Sorry I'm late in the discussion, I hope I've gone through the whole
discussion so I don't reopen a closed point...

Something here is not crystal clear to me so I'd rather share it...

I suppose that you the automatic restart of the application is not possible to
stop and restart the remote processor...
Yes correct, while we wait for the application to restart we might observe a
fatal crash.

Why this use case can not be solved by a process monitor or a service
in userland that detects the application crash and stop the remote
firmware using
the sysfs interface?

What happens in the case where the process monitor itself crashes? This is
actually the approach we follow in our downstream code. We have a central entity
in userspace that controls bootup/shutdown of some remote processors based on
the
votes from userspace clients. We have observed cases where this entity
itself crashes and remote processors are left hanging.

Your description makes me feel like this patch is only a workaround of something
that
should be fixed in the userland, even if i understand that hanging is one of the
most
critical problem and have to be fixed.
For instance, how to handle several applications that interact with the remote
processor
( e.g. rpmsg service applications) how to stop and restart everything.

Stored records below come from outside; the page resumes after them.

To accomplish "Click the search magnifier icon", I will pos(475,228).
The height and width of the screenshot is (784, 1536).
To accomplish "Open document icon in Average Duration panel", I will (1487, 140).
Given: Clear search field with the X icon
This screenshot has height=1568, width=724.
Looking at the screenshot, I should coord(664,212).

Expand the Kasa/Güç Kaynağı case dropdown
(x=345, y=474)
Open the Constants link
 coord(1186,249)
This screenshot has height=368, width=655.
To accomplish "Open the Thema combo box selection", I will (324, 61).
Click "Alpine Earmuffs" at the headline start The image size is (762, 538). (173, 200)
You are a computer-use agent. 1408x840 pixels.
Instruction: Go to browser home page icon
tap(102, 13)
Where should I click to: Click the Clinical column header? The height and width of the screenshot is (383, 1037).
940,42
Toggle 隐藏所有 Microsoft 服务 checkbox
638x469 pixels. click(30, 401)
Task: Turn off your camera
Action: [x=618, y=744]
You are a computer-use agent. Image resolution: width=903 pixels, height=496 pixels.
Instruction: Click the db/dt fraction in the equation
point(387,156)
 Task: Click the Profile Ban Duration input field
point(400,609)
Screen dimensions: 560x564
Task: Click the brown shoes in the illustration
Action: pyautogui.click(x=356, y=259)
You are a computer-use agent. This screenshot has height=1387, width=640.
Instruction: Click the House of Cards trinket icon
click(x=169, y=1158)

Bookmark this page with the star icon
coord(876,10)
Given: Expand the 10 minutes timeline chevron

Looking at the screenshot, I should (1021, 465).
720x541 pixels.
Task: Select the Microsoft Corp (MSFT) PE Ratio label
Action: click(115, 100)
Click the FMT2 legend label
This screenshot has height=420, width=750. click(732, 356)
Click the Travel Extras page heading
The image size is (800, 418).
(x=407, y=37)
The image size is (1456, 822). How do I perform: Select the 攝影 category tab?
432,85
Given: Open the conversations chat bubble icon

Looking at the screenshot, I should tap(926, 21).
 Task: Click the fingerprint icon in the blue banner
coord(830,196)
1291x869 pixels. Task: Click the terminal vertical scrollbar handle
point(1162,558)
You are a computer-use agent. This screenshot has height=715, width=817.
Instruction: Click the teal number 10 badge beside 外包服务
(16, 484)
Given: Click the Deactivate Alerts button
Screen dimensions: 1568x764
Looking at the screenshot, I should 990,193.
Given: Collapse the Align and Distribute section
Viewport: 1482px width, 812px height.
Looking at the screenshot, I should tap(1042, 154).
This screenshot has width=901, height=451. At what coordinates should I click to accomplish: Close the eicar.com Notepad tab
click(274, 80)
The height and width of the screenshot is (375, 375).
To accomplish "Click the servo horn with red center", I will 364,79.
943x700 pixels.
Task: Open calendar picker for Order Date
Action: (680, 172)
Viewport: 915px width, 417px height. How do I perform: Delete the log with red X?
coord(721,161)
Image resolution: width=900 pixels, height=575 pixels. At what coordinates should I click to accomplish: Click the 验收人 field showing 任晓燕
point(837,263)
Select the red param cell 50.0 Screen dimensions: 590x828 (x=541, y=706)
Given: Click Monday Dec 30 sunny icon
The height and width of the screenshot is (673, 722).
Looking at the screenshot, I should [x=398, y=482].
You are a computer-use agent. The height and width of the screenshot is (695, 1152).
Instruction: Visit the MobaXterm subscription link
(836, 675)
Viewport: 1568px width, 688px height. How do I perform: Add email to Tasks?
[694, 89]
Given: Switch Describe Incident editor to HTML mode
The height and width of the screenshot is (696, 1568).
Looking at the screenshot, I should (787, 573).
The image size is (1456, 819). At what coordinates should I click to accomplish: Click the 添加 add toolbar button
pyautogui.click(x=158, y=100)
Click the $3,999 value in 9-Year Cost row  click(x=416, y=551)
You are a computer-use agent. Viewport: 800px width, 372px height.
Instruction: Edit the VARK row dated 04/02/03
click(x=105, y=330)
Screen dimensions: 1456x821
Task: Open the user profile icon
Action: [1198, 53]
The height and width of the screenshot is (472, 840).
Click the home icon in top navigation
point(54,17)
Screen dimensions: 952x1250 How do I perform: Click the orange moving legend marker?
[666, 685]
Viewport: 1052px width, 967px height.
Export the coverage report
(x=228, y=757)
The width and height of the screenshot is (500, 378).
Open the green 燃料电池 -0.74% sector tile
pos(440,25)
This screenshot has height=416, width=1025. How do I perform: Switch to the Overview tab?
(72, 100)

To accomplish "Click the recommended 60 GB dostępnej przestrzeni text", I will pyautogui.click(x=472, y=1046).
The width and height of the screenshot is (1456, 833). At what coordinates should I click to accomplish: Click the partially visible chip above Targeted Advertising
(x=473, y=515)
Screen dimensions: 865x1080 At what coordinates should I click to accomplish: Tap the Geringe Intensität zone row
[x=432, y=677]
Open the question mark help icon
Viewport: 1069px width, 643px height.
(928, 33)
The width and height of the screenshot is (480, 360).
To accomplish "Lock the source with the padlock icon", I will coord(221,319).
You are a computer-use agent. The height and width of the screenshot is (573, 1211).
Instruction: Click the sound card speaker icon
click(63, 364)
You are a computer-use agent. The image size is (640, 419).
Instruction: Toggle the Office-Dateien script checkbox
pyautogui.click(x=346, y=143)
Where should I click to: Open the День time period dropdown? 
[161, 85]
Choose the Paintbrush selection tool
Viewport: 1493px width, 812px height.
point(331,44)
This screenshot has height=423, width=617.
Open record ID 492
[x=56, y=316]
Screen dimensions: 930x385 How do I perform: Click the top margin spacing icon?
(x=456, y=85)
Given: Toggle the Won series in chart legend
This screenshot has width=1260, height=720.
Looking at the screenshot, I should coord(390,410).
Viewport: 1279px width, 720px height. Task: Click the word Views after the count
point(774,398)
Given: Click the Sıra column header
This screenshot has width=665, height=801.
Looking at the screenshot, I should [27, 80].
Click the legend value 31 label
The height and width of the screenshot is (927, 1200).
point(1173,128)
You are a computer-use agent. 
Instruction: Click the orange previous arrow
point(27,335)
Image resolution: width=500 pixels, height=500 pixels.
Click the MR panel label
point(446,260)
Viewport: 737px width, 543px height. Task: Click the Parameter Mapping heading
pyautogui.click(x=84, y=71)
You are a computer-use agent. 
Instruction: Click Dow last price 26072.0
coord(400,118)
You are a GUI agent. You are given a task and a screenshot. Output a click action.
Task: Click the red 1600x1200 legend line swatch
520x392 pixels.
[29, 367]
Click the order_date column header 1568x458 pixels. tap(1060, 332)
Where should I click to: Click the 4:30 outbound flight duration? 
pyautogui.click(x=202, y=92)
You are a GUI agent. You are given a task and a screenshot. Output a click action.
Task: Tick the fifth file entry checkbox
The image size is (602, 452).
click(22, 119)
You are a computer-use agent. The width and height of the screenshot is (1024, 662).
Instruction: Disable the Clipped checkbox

Using the
char
device would probaly resolve only a part of the issue...

I'm not aware about your environment and i'm not a userland expert. But what i
still not
understand why a parent process can not do the job...
I just test a simple script on my side that treat the kill -9 of an application
("cat" in my case).

This is not entirely true, if the parent process is killed with a SIGKILL, then
the process will not be able to handle anything and the remoteproc will still
be running.

What I understood from Rishabh patch is a way to allow a single process handling
the rproc state. We have the same kind of need and currently, if the
user application crashes, then the rproc is still running (which happens).


#start the remote firmware
cp $1 /lib/firmware/
echo $1> /sys/class/remoteproc/remoteproc0/firmware
echo start >/sys/class/remoteproc/remoteproc0/state
#your binary
cat /dev/kmsg
# stop the remote firmware in case of crash (and potentially some other apps)
echo stop >/sys/class/remoteproc/remoteproc0/state


This is not really "production proof" and what happens if the application is
responsible of setting the firmware which might be jitted ?
And if the script receives the SIGKILL, then we are back to the same problem.
Yes this is just a basic example, not an implementation which would depend on
the
environment. i'm just trying here to put forward a multi-process solution...and
that I'm not an userland expert :).


I really think, this is a step forward an easier and reliable use of the
remoteproc
on userland to guarantee a coherent rproc state even if host application
crashes.
Yes what we want is simple mechanism where a single userspace process can boot/
shutdown the remote processor in all scenarios. Adding more processes to monitor
the already existing process might have 2 issues. One is there might be a delay
between the application crash and process monitor getting to know about it and taking
action. This might prove to be fatal in our case. Second, possibly the monitor can hang
or get killed and is not deterministic.

I can see 3 ways of handling an application crash:
- just shutdown the firmware
=> can be done through char device
- stop some other related processes and/or generate a remote proc crash dump for
debug
=> /sysfs and/or debugfs
- do nothing as you want a silence application reboot and re-attach to the
running firmware
=> use sysfs

I'm challenging the solution because splitting the API seems to me not a good
solution.

Completely ok with that, we have to fully understand the targeted usecase to
avoid implemented a flawed interface.

Now i wonder how it works for the other applications that are relying on some
other
kernel frameworks...

For some other device, there is a chardev. The watchdog for intance uses a
/dev/watchdog. Regarding the gpio, it seems they are also using a chardev
and the sysfs interface is deprecated.

Perhaps the answer is that these frameworks don't use sysfs but char device.
That would means that the sysfs solution is not the more adapted solution and
perhaps we should migrate to a char device.
But in this case, i think that it should implement the whole API and be
exclusive with
the syfs legacy API (so no sysfs or sysfs in read-only).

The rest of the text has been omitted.